EXCERPTED DATA Start Marker
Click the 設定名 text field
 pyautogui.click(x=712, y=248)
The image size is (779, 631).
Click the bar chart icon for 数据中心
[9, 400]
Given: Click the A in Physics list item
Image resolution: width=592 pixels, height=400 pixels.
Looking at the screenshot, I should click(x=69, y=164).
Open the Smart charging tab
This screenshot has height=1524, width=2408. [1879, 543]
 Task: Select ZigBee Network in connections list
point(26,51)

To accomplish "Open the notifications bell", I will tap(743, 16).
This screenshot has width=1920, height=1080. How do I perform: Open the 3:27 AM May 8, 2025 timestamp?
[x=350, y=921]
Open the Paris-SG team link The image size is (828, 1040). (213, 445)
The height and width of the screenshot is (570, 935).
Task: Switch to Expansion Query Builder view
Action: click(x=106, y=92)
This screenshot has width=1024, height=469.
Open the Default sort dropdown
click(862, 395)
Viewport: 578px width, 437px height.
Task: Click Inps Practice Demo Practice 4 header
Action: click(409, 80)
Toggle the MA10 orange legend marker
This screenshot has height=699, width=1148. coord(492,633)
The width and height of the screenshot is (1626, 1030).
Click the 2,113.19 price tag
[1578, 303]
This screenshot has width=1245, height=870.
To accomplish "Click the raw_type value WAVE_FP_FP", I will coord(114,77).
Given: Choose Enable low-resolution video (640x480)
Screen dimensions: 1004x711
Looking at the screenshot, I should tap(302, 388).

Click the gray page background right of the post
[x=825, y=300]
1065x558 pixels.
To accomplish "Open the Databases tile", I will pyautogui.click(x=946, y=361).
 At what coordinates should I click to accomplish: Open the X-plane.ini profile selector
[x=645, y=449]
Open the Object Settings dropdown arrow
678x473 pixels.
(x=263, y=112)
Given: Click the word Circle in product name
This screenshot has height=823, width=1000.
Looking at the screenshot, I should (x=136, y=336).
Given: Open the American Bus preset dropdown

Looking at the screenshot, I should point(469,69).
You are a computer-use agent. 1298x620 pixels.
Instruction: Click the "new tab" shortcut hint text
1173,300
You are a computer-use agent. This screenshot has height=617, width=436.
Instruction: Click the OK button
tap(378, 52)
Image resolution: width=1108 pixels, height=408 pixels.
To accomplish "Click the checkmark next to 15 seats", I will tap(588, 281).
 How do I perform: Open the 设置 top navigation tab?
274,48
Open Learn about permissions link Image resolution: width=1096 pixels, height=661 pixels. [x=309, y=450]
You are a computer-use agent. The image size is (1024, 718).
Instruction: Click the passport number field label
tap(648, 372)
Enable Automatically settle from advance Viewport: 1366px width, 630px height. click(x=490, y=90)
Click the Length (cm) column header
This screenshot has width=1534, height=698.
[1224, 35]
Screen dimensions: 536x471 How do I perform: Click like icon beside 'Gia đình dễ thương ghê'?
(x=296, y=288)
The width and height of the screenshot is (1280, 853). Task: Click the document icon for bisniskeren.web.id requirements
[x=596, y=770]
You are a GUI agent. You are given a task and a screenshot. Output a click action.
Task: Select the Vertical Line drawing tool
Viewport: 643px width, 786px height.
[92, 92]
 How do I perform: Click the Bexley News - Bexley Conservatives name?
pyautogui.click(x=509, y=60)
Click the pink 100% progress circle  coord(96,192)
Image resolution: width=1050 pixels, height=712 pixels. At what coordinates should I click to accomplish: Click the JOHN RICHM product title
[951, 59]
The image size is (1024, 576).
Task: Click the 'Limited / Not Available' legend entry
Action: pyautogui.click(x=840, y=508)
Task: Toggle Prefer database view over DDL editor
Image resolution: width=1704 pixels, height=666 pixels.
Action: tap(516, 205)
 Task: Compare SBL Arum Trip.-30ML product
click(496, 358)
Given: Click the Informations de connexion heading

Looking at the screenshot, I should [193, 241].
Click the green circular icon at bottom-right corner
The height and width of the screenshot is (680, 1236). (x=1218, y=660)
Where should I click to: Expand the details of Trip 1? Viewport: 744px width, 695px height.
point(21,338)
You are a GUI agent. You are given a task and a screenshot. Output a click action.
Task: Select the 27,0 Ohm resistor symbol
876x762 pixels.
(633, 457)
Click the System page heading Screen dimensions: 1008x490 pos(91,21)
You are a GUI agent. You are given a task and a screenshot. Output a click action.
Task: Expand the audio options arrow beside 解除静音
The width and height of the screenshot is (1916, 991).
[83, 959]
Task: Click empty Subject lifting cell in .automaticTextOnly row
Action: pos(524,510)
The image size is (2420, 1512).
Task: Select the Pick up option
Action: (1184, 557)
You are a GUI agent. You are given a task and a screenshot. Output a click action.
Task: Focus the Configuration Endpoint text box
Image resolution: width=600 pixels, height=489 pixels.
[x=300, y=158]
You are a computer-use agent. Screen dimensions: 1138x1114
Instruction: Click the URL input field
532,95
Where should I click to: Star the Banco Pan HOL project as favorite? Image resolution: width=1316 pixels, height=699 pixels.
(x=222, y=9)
EXCERPTED DATA End Marker
* WHAT YOU WILL DO *
Will you return exactly the lines above from the one with "Click the green" down to the one with "Click the System", counting both as part of the range?

* ANSWER SPACE *
Click the green circular icon at bottom-right corner
The height and width of the screenshot is (680, 1236). (x=1218, y=660)
Where should I click to: Expand the details of Trip 1? Viewport: 744px width, 695px height.
point(21,338)
You are a GUI agent. You are given a task and a screenshot. Output a click action.
Task: Select the 27,0 Ohm resistor symbol
876x762 pixels.
(633, 457)
Click the System page heading Screen dimensions: 1008x490 pos(91,21)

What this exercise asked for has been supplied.